Information provided ::
[START]
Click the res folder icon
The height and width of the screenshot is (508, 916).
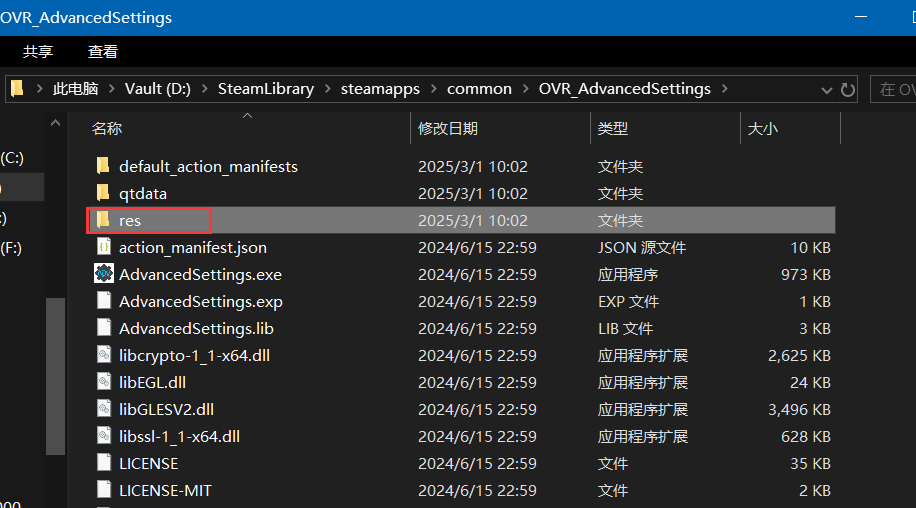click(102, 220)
[END]
[START]
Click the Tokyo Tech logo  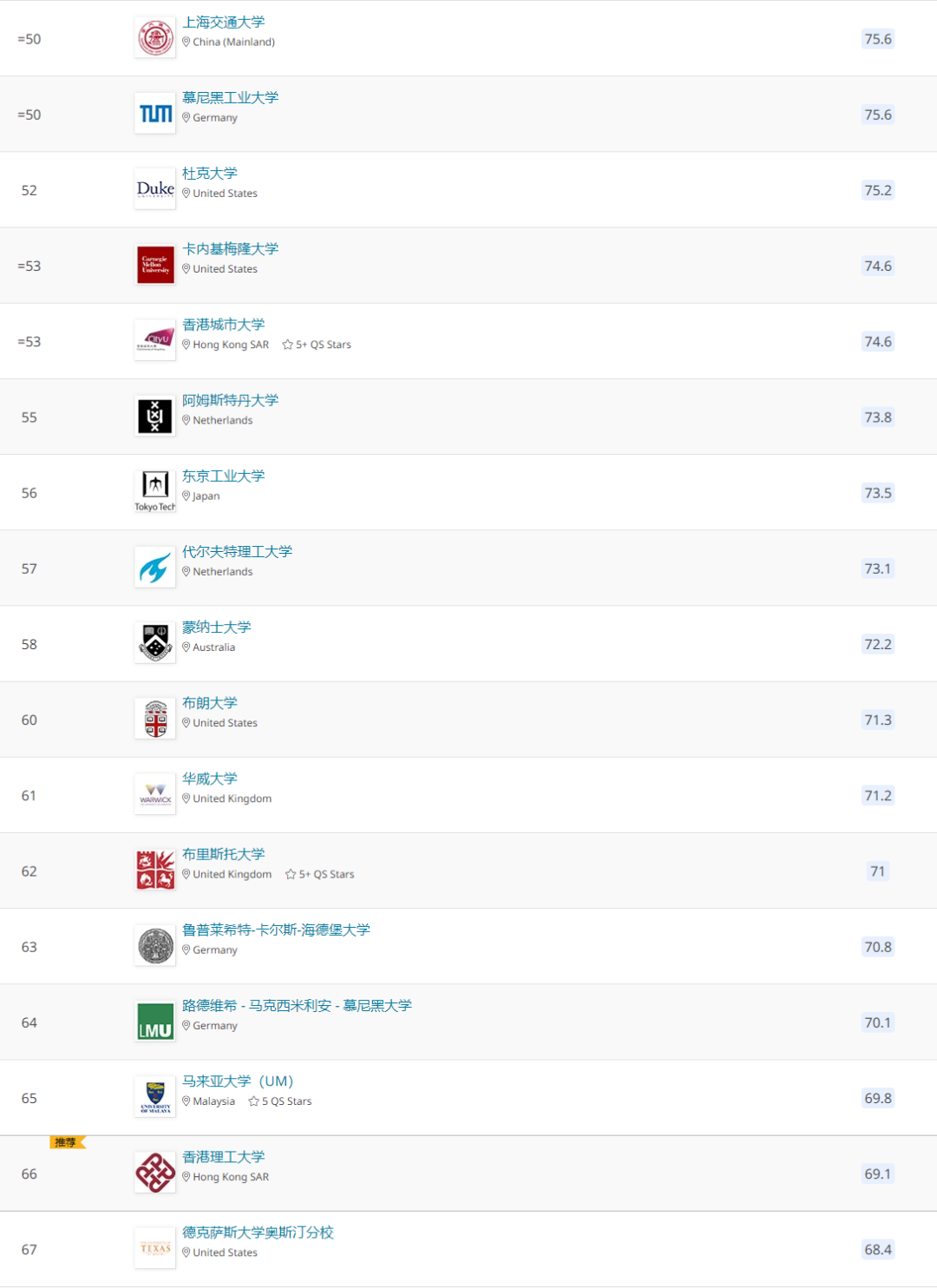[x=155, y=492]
[END]
[START]
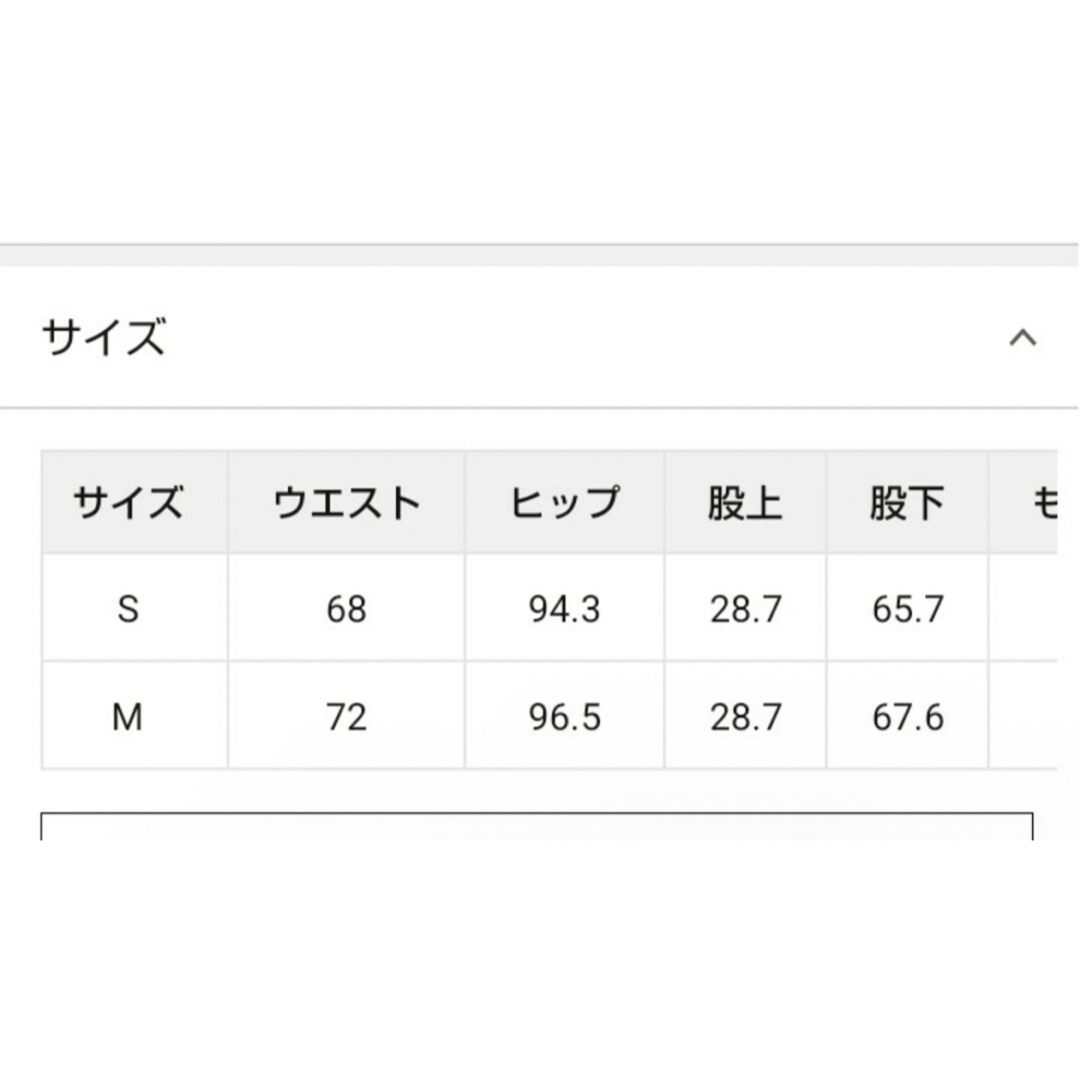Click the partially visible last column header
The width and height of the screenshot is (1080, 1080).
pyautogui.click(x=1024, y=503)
[END]
What to produce ::
Lay out the listing lines as a JSON list of strings, one string per line, starting at the line that contains "Click the res folder icon" and ending at the line that contains "click(102, 220)". Skip blank lines and leave the pictures out.

Task output ::
[
  "Click the res folder icon",
  "The height and width of the screenshot is (508, 916).",
  "click(102, 220)"
]